My mom called recently to tell me her doctor had diagnosed her with pre-diabetes. She’s now among the six million Canadians with the condition, which means her blood sugar levels are high, but not high enough for her to be officially diagnosed with type 2 diabetes. The key risk factors for pre-diabetes and diabetes are the same’over 40 years old, overweight, high blood pressure and family history. People of aboriginal, Asian, South Asian, African and Hispanic descent are particularly at risk.

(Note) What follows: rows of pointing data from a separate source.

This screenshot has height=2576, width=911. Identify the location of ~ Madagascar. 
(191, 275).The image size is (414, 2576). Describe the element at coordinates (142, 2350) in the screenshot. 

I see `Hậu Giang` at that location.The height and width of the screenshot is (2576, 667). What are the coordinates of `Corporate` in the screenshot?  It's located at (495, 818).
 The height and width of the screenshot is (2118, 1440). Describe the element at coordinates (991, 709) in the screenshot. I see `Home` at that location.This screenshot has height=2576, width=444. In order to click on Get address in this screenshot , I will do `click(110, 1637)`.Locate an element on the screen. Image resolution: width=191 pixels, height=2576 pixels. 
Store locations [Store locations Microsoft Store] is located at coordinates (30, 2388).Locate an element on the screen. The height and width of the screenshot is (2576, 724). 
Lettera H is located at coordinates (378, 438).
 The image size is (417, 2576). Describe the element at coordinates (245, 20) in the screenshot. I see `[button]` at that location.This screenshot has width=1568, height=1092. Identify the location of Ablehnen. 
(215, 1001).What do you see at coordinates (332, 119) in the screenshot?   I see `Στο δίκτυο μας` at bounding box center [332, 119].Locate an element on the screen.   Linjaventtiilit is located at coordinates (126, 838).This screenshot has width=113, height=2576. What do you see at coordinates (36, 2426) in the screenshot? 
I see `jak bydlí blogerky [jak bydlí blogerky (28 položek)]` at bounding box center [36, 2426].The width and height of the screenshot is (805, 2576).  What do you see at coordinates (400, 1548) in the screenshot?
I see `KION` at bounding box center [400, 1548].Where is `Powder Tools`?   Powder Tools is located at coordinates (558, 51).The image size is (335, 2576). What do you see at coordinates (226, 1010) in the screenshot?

My mom has all of these risk factors. Her doctor advised her to try and control her blood sugar levels through exercise and healthy eating, which is usually the first line of defence. Research shows if you manage your blood sugar levels when you have pre-diabetes, you can delay or even prevent type 2 diabetes from developing.
As a registered dietitian, that’s where my skills come in. I assessed and modified Mom’s diet so she understands how foods affect her blood sugar levels, and how to better manage her condition. She already eats quite healthily, but still had things to learn. Here are some tips I shared with her that are useful for anyone trying to manage their blood sugar.
Choose healthier carbs
All carbohydrates break down into glucose (sugar), so my mom’s reaction after her diagnosis was to shun them completely. Not only is this not necessary, it’s not recommended. We need carbohydrates for energy. The key is to choose healthier options, such as vegetables, fruit and whole grains.
Whole grains and unprocessed carbohydrates typically have more fibre and a lower glycemic index (GI) than processed foods, which means they won’t cause blood sugar to spike. A few simple food swaps could make a big difference. Here are some to try:
‘ Whole-wheat or pumpernickel bread instead of white bread or bagels.
‘ A bowl of bran cereal or hot oatmeal (steel-cut or quick-cooking are good choices) instead of rice or corn-based cereals.
‘ Barley, bulgur, parboiled rice or brown rice instead of white rice.
‘ A sweet potato or sweet potato fries instead of a baked potato or french fries.
‘ A low-fat bran or whole-grain muffin instead of cookies or donuts.
Keep food in proportion
Fill half of your plate with at least two kinds of vegetables‘they’re high in fibre without being high in carbohydrates. Mom loves Chinese greens such as bok choy and Chinese broccoli, so she now loads up her plate with them. Other good choices are green beans, cabbage, cauliflower, spinach, tomatoes and peppers.
Then one quarter of your plate should be whole grains such as barley, bulgur, brown rice or whole-wheat pasta. The last quarter of your plate should be saved for a small piece of lean meat, chicken, fish, or a meat alternative such as ¾ cup (175 mL) of beans, lentils or tofu. Accompany the meal with a glass of low-fat milk or fortified soy beverage; for dessert, have some summer berries or a piece of fruit.
Get enough fibre
Fibre, especially the soluble type (which is good for maintaining regularity and is found in beans, lentils and oats), can slow down ‘the rise in blood sugar caused by the foods you eat. Adults over the age of 19 need up to 38 grams of fibre every day. Look for breads, cereals, crackers, pasta, beans and soups that have at least two grams per serving. Mom checked the nutrition facts of her favourite whole-grain bread and was happy to see it contains three grams of fibre per slice.
Ask for help
My dad, who is a chef, does most of the cooking and grocery shopping at my parents’ house. He often cooks stir-fries with lots of veggies and a small amount of lean meat’which is just what Mom needs to keep her plate in proportion. Since leftovers can lead to overeating for Mom, Dad now makes just enough for one meal for both of them.
Get some exercise!
A healthy diet and exercise can help with weight loss. Losing just five to 10 percent of your body weight can do wonders for your blood sugar levels. Since her diagnosis, Mom has started walking for an hour every day and has already dropped eight pounds (and two inches from her waistline), and has improved her heart health to boot. Keep up the good work, Mom: I’m so proud of you!